3. Utilisation d’énergie solaire renouvelable – Le kibboutz Hatzerim a créé un champ d'énergie solaire sur 11 hectares de champs de jojoba. Le champ génère 6 mégawatts d'électricité – sans polluer l'environnement ! L’alliance du jojoba et des champs d'énergie est un excellent modèle pour l'utilisation intensive des ressources de la terre et de l'abondance du soleil dans le Néguev, afin de générer des alternatives aux sources d’énergies basées sur le pétrole !

4. Utilisation de l'énergie renouvelable à partir des déchets abandonnés – Le système électrique du kibboutz Hatzerim est relié à une turbine actionnée par le gaz méthane située dans les sites d’enfouissement Dudaim.

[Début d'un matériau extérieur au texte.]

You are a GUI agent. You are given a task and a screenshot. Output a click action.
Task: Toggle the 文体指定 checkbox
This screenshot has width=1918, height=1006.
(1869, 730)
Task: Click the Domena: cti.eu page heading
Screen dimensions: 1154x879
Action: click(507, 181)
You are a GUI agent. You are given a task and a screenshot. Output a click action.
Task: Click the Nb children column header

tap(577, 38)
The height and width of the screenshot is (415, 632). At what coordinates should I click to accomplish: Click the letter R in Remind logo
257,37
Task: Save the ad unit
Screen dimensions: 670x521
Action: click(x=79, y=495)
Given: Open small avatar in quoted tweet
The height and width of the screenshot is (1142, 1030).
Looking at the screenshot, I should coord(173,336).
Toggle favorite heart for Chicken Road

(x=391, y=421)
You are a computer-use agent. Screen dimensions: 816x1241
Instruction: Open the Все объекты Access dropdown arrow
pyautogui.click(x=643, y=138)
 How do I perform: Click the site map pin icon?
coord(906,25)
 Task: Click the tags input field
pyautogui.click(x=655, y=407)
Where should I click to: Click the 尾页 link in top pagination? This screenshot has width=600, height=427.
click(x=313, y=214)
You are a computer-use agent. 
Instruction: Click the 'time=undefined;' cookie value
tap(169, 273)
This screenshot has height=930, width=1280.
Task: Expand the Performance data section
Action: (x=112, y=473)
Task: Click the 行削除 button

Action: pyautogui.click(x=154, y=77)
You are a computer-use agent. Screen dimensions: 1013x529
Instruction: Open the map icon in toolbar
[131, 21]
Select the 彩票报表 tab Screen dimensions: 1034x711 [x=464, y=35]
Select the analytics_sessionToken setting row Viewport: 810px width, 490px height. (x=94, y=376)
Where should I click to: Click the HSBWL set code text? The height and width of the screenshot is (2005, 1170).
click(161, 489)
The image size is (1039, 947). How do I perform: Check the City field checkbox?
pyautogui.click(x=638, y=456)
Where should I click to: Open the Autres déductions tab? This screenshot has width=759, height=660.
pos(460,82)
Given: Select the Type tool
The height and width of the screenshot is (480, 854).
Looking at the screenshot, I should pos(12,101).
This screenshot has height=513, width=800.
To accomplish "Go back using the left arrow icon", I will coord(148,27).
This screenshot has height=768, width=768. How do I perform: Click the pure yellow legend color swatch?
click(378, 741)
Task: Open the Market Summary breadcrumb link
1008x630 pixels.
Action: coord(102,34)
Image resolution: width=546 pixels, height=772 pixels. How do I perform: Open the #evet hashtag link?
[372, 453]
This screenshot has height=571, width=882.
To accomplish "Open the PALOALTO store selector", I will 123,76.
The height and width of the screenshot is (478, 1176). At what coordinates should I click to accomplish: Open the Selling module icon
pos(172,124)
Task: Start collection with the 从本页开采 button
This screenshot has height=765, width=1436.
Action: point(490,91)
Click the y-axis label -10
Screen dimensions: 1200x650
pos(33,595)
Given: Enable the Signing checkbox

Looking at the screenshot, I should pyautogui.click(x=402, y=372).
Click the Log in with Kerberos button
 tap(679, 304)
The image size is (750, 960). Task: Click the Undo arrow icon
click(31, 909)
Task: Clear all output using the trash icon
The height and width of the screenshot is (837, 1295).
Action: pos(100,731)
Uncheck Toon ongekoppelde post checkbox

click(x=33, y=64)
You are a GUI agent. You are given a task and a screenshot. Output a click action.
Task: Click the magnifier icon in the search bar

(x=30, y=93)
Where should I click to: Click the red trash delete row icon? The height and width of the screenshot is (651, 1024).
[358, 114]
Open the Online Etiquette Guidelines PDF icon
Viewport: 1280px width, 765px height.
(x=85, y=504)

Dans le cadre de sa philosophie de protection de l'environnement, le kibboutz continue à utiliser une énergie verte produite à partir de sources alternatives afin de protéger l'environnement !

5. Réutilisation de la pulpe de jojoba - au cours du processus de fabrication de l'huile, la pulpe est créée à partir des graines de jojoba. Cette pulpe est dotée de nombreuses propriétés nécessaires à la production des produits cosmétiques ; cependant, nous l’utilisons également pour fertiliser les champs de jojoba. En tant que matériau sec, la pulpe peut absorber le liquide jusqu'à 10 fois son volume. Les membres de kibboutz tirent avantage de cette propriété et répandent la pulpe dans les étables du kibboutz. La pulpe absorbe les sécrétions des vaches et après un traitement approprié, les déchets de vache enrichi par la pulpe sont réutilisés pour fertiliser les champs de jojoba !  

En résumé :

Le secteur du jojoba et le processus d'extraction de la cire liquide connaît à l’heure actuelle un processus de développement accéléré, qui à l’avenir permettra au jojoba d’être de plus en plus utilisé comme matière première dans de nombreux futurs produits cosmétiques.
Jojoba Israël et le kibboutz Hatzerim continueront à développer et étendre ce secteur afin de faire connaître le jojoba au plus grand nombre de personnes à travers le monde. Nous pensons que l'augmentation de la culture du jojoba conduira à une augmentation de son utilisation et permettra de réduire la nécessité de la chasse à la baleine.
L’extension des cultures se fera toujours dans un souci de respect de l’environnement, afin d'assurer un monde meilleur pour les générations à venir.